Мы разговорились… Хотя подобное определение к данной ситуации едва ли подходило. Потому как наши знакомые с трудом изъяснялись по-русски, имея словарный запас, не отягощенный даже необходимым минимумом. Ребята не утруждали себя не только оборотами, но и не пользовались ни склонением, ни спряжением, ни временем. В общем, отвергали все достоинства нашего могущественного русского языка.
В длительном процессе объяснений, девчонки добились следующей информации: молодые югославы уже полгода строят где-то в центре столицы отель для зарубежных граждан. Отвоёвывая упорно каждое слово, мы, похоже, копались в самых глубинных недрах тех скудных познаний, которые отложились в головной коре обоих полушарий наших югославов за полгода. Поистине, они очень ленились и не прикладывали никаких усилий, чтобы перенять кое-какие языковые навыки хотя бы на бытовом уровне. Но при этом они испытывали полную индифферентность к своему неумению и вовсе этого не стеснялись.
Разговор между нами можно было бы признать неинтересным, внимания читателей не достойным, так как сводился он к изъезженным банальностям, от которых в повседневности просто тошнит. Зато как мимически обставленном!

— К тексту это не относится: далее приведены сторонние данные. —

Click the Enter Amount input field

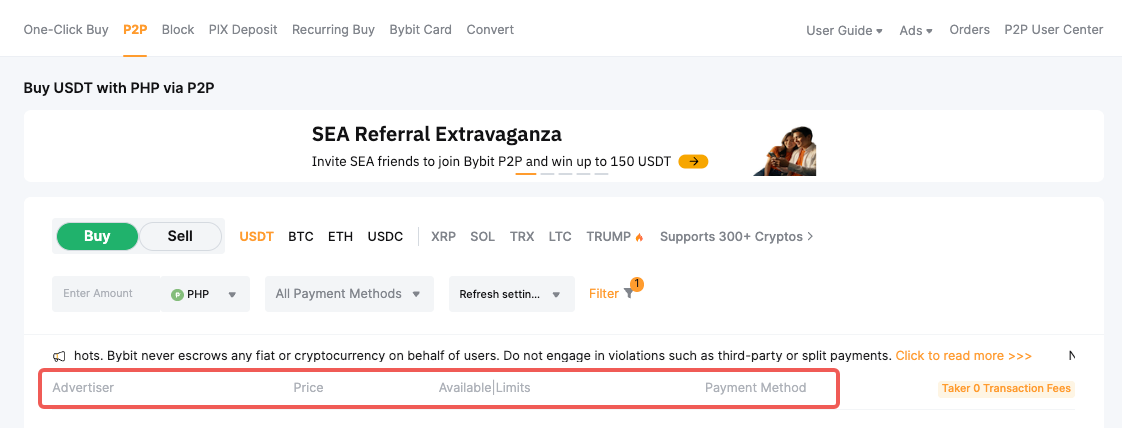click(105, 294)
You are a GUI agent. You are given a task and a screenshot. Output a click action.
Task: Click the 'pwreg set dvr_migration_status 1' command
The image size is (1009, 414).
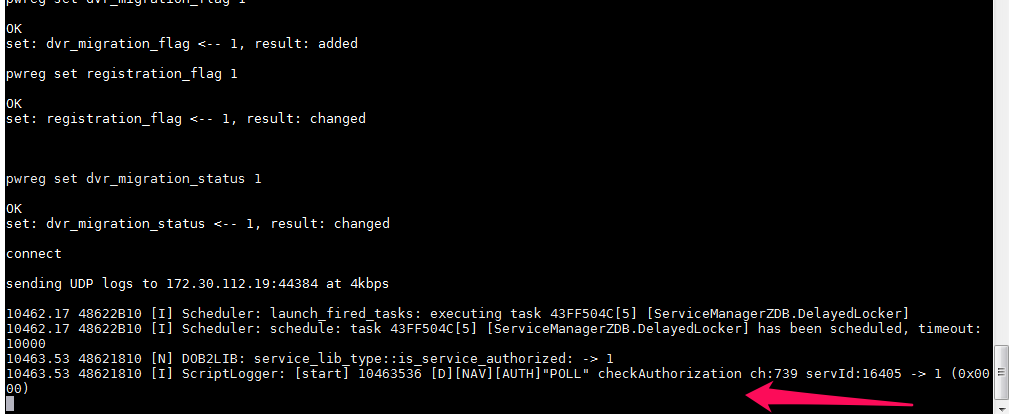pyautogui.click(x=133, y=179)
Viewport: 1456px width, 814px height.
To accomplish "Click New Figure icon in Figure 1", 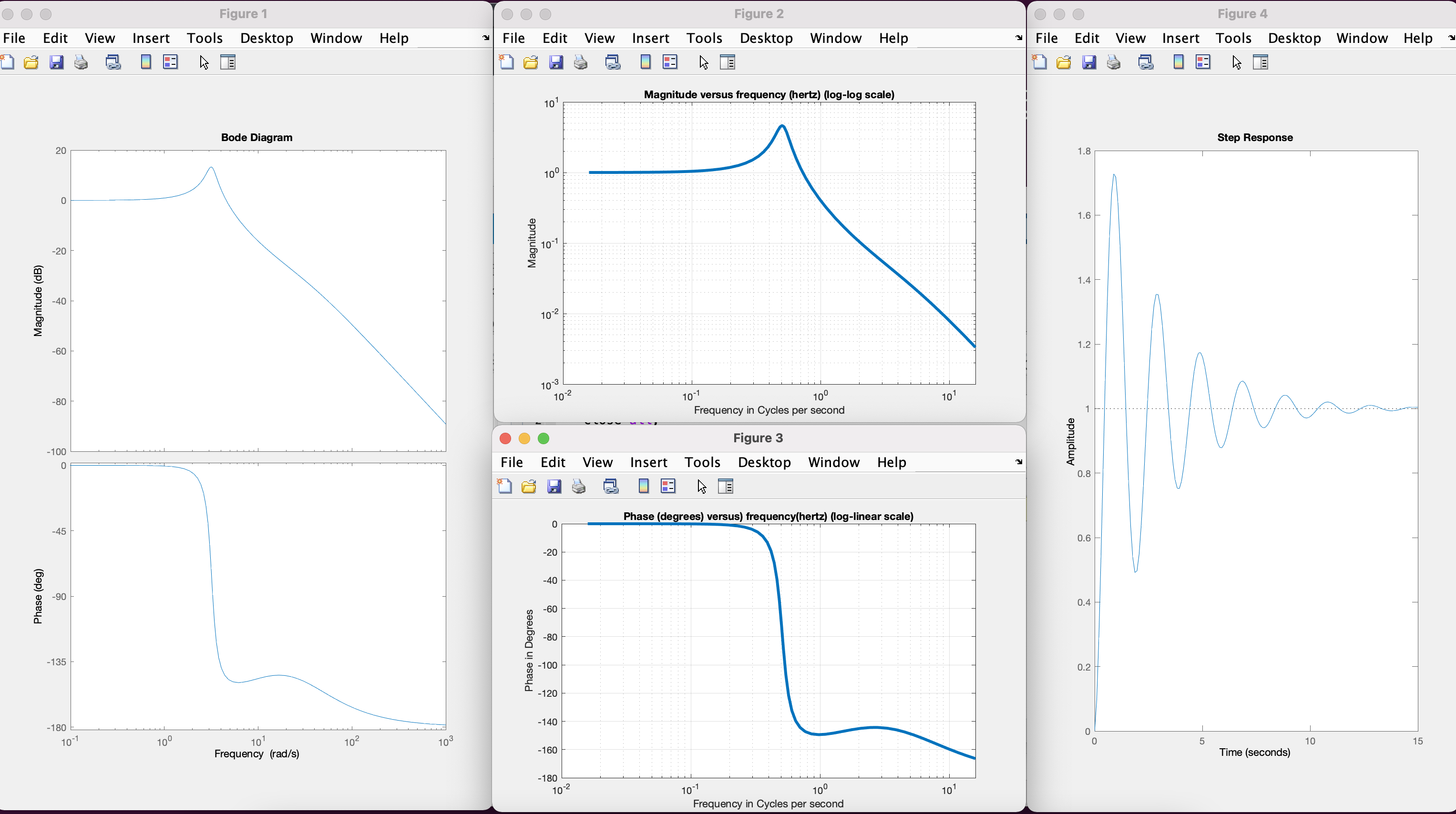I will pyautogui.click(x=8, y=62).
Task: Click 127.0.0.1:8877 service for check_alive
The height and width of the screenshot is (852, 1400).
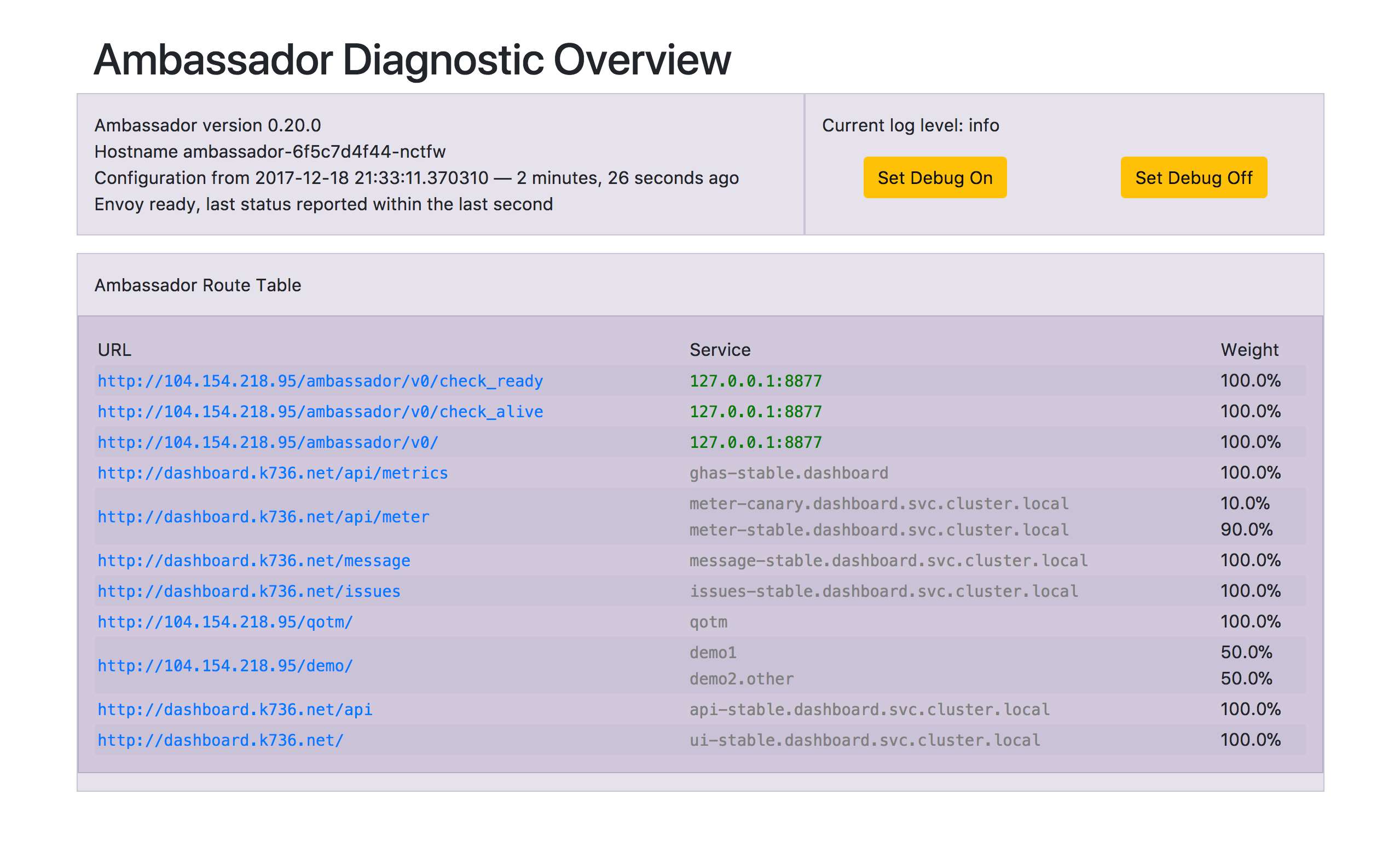Action: [755, 412]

Каждая удавшаяся реплика представляла настоящую, отдельную сцену! Ведь общение наше состояло в том, что мы путем каких-то языческих, иероглифами изображаемых знаков, мимических кривляний и жестов, пытались только понять друг друга. Нас забавляло такое времяпрепровождение!
Вера, у которой слуховой аппарат мог адаптироваться для любого объекта, который претерпевал неполадки с дикцией и произношением, разговаривала бойчее подруг. Она схватывала налету, пропуская через свое какое-то внутреннее приспособление для понимания речь, и смело выдавала ответ. Мы с Валери не поспевали за ее прытью и слегка заскучали.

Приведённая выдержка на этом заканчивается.